Ben Bernanke lors de son témoignage bisannuel sur la politique monétaire des États-Unis, devant une commission du Congrès américain à Washington. Jim Watson/AFP
« Parce que nos rachats d’actifs dépendent de l’évolution de l’économie, ils ne sont pas sur un parcours prédéterminé », a déclaré M. Bernanke lors de son témoignage bisannuel sur la politique monétaire des États-Unis, devant une commission du Congrès américain à Washington.
« Si les conditions économiques s’améliorent plus rapidement que prévu, et que l’inflation apparaît faire un retour décisif vers notre objectif (de 2 %), le rythme des achats pourra être réduit plus rapidement », a-t-il expliqué.
« Mais si les perspectives de l’emploi devaient se montrer moins favorables (...), le rythme actuel des achats pourrait être maintenu plus longtemps », voire « être accéléré pour un moment », a-t-il indiqué devant les élus de la commission des Services financiers de la Chambre des représentants.
La Banque centrale américaine (Fed) injecte massivement des liquidités dans le système financier pour influer sur les taux à la baisse, en achetant chaque mois pour 85 milliards de dollars de bons du Trésor et titres hypothécaires.
Le patron de la Fed a souligné « qu’avec un chômage encore élevé et diminuant lentement (...) une politique monétaire très accommodante » restait « appropriée dans un futur proche ». Son institution a ainsi « l’intention de poursuivre les rachats d’actifs jusqu’à une amélioration substantielle du marché de l’emploi », a-t-il répété.
M. Bernanke a en outre insisté sur le fait que la Banque centrale, même après avoir cessé d’acheter des titres sur les marchés, conserverait à son bilan ces obligations du Trésor et titres hypothécaires, et en réinvestirait les rendements.
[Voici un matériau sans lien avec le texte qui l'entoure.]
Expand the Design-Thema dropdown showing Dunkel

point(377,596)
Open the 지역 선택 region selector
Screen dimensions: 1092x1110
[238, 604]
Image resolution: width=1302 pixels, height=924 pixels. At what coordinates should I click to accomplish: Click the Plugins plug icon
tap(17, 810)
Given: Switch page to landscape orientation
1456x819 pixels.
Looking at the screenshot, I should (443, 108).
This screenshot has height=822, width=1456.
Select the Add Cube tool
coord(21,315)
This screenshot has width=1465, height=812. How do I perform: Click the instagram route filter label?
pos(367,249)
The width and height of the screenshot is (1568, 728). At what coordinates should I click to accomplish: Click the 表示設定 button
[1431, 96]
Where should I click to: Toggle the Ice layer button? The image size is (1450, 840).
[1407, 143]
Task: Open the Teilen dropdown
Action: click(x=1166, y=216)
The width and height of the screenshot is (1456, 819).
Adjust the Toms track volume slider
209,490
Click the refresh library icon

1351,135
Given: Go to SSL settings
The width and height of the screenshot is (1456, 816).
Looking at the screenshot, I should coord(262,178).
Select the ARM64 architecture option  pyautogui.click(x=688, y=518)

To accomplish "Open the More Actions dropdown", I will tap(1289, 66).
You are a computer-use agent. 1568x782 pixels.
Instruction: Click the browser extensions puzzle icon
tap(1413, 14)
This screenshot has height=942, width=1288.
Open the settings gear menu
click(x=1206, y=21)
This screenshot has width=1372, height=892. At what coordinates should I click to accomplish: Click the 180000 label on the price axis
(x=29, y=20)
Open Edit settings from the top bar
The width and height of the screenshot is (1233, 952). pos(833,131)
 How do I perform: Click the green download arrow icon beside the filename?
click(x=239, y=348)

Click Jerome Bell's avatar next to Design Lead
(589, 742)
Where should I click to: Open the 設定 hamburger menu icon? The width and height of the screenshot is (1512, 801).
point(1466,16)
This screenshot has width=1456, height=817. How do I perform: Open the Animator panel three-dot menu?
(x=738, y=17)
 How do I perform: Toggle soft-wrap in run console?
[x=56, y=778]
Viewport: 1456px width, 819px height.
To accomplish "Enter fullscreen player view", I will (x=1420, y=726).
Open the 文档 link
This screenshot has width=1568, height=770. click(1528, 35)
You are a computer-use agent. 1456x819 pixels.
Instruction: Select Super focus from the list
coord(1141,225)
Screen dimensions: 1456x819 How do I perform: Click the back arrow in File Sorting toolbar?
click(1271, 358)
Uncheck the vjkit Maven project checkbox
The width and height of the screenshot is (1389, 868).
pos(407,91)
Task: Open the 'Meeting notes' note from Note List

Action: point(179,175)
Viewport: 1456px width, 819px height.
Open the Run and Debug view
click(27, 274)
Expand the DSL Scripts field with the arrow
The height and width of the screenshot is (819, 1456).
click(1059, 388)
Cela constituera un autre outil « pour continuer à influencer les taux à long terme à la baisse et cela soutiendra le marché du crédit immobilier », a-t-il indiqué.
Il a décrit une économie « qui croît à un rythme modéré », dynamisée par un marché immobilier « qu’il faut surveiller de près » et accompagnée par un marché du travail « qui s’améliore graduellement (...) avec des créations d’emplois de 200 000 par mois en moyenne ». Le chômage a stagné à 7,6 % en juin.
M. Bernanke a toutefois réitéré la feuille de route qu’il avait dressée à l’issue de la dernière réunion du Comité de politique monétaire de la Fed, prévoyant « une modération des achats d’actifs plus tard cette année » si les données économiques le permettent.
Ensuite, si le chômage continue de descendre autour de 7 % et que l’inflation remonte autour de 2 %, « nous prévoyons de continuer à réduire par étape le rythme des rachats d’actifs (...) pour les clore en milieu d’année » 2014, a précisé M. Bernanke.
Quant au taux directeur, que la Fed maintient proche de zéro depuis 2008, son « niveau demeurera approprié tant que le chômage restera au-dessus de 6,5 % ». M. Bernanke a toutefois ajouté que ce seuil de 6,5 % pourrait ne pas être « une raison suffisante pour relever le taux » si l’explication d’un déclin du chômage reflétait des contraintes d’ordre cyclique plutôt qu’une réelle amélioration du marché de l’emploi.
Le patron de la Fed s’est par ailleurs encore inquiété de la politique budgétaire restrictive qui, selon lui, « risque d’affecter davantage que prévu la croissance économique au cours des prochains trimestres ». Jusqu’ici, le Bureau du budget du Congrès a estimé que les coupes budgétaires imposées par le Congrès pourraient coûter 1 à 1,5 point de croissance au PIB américain.
L’expansion de l’économie américaine s’est limitée à 1,8 % au premier trimestre. L’inflation, selon l’indicateur PCE de la consommation des ménages qui a la préférence de la Fed, n’a atteint que 1 % en mai sur un an. En juin, la Fed tablait sur une croissance du PIB située entre 2,3 % et 2,6 % pour 2013, avec une accélération entre 3 % et 3,5 % l’année prochaine.